» TASK REQUIREMENTS:
Here are the records. Write out exactly the lines between the one holding "The image size is (480, 353)." and the one holding "You are a computer-use agent. Viewport: 266px", inclusive.
== Segment start ==
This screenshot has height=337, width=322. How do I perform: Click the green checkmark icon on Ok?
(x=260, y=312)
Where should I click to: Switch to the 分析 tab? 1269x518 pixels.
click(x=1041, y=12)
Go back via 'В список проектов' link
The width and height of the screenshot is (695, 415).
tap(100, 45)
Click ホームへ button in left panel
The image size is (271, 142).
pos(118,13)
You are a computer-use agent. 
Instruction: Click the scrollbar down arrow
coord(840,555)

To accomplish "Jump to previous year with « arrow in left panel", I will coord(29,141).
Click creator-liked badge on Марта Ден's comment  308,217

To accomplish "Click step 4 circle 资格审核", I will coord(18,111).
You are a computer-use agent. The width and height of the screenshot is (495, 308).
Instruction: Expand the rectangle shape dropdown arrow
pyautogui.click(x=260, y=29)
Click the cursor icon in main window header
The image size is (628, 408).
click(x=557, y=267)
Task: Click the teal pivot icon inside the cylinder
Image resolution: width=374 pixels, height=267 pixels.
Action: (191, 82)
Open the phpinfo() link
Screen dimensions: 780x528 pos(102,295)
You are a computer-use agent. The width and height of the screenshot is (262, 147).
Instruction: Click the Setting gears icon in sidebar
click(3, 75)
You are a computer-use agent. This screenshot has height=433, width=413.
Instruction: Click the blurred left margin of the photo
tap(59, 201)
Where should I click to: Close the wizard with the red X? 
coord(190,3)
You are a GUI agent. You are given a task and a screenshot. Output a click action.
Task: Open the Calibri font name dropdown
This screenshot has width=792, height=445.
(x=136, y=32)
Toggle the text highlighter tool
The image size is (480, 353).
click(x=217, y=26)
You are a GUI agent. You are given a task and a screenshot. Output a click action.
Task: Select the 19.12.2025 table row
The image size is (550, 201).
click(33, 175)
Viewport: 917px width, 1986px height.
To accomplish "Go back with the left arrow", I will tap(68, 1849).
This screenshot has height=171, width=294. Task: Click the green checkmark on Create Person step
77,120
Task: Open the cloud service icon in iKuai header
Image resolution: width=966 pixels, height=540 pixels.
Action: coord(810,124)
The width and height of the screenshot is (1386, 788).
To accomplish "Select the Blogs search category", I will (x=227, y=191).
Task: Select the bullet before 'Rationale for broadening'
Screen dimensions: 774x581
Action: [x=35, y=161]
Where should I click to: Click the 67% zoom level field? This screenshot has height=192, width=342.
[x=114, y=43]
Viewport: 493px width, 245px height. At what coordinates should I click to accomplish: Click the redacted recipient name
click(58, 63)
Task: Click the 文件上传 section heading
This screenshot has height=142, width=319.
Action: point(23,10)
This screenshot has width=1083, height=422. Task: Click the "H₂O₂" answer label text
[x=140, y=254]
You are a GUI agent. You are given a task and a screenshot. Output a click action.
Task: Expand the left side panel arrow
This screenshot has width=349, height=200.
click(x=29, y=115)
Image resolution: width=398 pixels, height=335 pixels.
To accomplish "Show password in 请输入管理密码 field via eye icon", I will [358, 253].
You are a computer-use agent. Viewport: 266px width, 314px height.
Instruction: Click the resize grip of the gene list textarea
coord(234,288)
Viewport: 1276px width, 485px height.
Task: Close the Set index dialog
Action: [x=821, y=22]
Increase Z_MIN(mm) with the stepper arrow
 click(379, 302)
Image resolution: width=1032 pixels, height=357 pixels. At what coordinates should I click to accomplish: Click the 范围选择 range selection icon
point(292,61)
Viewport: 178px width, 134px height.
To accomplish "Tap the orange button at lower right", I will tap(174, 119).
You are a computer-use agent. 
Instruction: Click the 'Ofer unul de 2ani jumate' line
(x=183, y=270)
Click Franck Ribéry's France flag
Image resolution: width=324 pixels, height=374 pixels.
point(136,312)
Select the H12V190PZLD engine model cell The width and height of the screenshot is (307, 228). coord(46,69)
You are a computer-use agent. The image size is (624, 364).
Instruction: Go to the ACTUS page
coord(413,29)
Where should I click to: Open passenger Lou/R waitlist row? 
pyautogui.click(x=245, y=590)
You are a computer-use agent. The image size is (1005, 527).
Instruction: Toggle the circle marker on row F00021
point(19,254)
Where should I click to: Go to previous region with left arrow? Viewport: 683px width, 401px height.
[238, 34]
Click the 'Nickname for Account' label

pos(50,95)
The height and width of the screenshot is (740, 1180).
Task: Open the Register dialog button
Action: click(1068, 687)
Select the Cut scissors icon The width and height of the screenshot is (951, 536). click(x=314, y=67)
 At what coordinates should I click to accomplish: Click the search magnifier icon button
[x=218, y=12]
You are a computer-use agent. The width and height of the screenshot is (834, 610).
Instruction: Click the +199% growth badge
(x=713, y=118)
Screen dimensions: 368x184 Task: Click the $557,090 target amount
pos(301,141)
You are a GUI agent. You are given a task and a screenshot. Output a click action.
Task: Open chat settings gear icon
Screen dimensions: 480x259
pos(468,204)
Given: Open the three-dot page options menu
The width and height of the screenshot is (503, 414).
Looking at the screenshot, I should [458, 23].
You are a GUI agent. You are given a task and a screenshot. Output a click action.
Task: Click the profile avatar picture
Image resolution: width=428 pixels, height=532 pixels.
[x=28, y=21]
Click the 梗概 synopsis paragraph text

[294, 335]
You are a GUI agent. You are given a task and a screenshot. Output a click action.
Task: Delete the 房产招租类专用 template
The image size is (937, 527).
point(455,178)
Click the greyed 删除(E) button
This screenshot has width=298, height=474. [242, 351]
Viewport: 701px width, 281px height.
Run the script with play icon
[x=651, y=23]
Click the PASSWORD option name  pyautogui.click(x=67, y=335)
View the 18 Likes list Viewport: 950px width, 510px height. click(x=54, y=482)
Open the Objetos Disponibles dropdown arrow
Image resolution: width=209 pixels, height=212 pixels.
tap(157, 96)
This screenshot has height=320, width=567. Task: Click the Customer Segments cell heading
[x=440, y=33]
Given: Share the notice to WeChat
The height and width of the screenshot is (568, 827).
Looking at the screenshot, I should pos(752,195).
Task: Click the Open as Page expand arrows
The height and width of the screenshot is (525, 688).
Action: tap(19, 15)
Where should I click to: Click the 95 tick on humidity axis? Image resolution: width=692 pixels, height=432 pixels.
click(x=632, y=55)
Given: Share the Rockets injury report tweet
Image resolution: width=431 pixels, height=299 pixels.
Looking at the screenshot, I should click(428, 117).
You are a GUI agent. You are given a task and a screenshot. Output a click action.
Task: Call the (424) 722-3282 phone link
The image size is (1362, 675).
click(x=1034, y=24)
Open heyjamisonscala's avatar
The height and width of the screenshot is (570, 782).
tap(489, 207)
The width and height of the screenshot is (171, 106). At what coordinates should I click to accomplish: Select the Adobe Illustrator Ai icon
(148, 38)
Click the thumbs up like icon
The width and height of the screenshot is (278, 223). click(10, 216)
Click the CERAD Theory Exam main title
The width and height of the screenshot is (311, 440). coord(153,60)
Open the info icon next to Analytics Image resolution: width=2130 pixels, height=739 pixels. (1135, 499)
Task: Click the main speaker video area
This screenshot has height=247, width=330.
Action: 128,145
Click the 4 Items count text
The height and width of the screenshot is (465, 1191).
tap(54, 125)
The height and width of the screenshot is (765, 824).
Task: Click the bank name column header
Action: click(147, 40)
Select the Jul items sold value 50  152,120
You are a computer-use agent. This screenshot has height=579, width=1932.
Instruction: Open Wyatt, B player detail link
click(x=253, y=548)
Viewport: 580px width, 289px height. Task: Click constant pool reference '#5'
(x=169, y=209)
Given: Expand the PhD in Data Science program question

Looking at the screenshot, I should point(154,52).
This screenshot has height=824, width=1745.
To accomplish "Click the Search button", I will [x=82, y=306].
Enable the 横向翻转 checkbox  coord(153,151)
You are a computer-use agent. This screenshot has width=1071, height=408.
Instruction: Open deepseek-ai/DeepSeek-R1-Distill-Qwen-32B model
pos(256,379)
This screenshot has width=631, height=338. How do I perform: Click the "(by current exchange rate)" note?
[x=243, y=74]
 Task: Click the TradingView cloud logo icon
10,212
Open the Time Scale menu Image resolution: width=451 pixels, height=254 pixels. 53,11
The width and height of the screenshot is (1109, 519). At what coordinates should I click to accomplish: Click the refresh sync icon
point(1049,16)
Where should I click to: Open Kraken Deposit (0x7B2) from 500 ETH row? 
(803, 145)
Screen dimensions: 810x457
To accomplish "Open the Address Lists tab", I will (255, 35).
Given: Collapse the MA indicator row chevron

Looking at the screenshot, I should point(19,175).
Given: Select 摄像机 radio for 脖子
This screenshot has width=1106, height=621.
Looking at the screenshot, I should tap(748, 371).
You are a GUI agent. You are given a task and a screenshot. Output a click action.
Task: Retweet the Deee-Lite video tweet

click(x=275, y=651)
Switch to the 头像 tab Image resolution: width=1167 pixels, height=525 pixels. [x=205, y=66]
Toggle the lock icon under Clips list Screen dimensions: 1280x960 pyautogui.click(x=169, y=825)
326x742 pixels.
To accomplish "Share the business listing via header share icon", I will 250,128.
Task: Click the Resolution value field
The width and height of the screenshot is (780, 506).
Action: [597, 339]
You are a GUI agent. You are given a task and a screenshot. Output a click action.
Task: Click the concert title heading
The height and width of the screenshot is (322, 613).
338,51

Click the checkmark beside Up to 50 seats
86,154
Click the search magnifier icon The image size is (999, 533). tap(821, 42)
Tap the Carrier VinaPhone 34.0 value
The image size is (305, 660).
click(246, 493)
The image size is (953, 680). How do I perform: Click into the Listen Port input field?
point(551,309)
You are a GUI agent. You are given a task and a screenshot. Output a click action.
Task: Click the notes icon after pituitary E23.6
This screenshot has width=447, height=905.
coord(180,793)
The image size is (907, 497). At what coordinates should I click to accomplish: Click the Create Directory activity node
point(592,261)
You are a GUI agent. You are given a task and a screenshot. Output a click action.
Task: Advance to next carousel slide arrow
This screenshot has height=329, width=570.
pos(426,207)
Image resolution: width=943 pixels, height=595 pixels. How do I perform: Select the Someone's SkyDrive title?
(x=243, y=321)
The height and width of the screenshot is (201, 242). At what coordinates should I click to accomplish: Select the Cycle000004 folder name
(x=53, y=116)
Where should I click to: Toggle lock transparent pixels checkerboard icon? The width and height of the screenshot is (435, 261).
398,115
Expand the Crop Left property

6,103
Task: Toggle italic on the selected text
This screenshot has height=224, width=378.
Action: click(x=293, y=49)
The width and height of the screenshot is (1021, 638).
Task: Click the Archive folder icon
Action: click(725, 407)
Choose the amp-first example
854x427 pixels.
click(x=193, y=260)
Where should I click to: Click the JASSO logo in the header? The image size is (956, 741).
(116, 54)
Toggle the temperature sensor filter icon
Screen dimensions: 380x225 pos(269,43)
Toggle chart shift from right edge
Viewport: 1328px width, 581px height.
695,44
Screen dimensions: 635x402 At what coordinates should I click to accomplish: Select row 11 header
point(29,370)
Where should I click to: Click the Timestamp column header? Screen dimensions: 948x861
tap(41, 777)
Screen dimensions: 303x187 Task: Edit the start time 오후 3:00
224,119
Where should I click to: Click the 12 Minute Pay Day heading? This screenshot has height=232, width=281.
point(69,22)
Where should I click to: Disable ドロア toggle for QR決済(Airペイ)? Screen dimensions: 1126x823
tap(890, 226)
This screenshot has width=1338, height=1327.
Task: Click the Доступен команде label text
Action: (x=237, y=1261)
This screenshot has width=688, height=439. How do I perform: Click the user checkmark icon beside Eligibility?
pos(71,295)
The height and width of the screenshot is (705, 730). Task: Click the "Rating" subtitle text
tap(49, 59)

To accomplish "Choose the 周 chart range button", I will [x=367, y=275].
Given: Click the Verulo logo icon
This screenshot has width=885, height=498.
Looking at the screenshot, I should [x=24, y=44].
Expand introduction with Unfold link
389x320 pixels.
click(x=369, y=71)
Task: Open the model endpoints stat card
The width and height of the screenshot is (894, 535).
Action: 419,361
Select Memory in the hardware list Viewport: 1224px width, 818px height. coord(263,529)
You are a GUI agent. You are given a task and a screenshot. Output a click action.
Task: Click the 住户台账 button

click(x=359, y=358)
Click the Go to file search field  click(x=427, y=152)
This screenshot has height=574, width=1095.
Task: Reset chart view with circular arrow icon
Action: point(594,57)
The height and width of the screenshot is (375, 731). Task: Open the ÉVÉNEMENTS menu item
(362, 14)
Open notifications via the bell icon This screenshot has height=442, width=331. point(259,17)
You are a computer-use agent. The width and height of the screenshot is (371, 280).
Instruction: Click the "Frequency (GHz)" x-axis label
== Segment end ==
» WRITTEN SOLUTION:
The image size is (480, 353).
click(x=217, y=26)
You are a GUI agent. You are given a task and a screenshot. Output a click action.
Task: Select the 19.12.2025 table row
The image size is (550, 201).
click(33, 175)
Viewport: 917px width, 1986px height.
To accomplish "Go back with the left arrow", I will tap(68, 1849).
This screenshot has height=171, width=294. Task: Click the green checkmark on Create Person step
77,120
Task: Open the cloud service icon in iKuai header
Image resolution: width=966 pixels, height=540 pixels.
Action: coord(810,124)
The width and height of the screenshot is (1386, 788).
To accomplish "Select the Blogs search category", I will (x=227, y=191).
Task: Select the bullet before 'Rationale for broadening'
Screen dimensions: 774x581
Action: [x=35, y=161]
Where should I click to: Click the 67% zoom level field? This screenshot has height=192, width=342.
[x=114, y=43]
Viewport: 493px width, 245px height. At what coordinates should I click to accomplish: Click the redacted recipient name
click(58, 63)
Task: Click the 文件上传 section heading
This screenshot has height=142, width=319.
Action: point(23,10)
This screenshot has width=1083, height=422. Task: Click the "H₂O₂" answer label text
[x=140, y=254]
You are a GUI agent. You are given a task and a screenshot. Output a click action.
Task: Expand the left side panel arrow
This screenshot has width=349, height=200.
click(x=29, y=115)
Image resolution: width=398 pixels, height=335 pixels.
To accomplish "Show password in 请输入管理密码 field via eye icon", I will [358, 253].
You are a computer-use agent. Viewport: 266px width, 314px height.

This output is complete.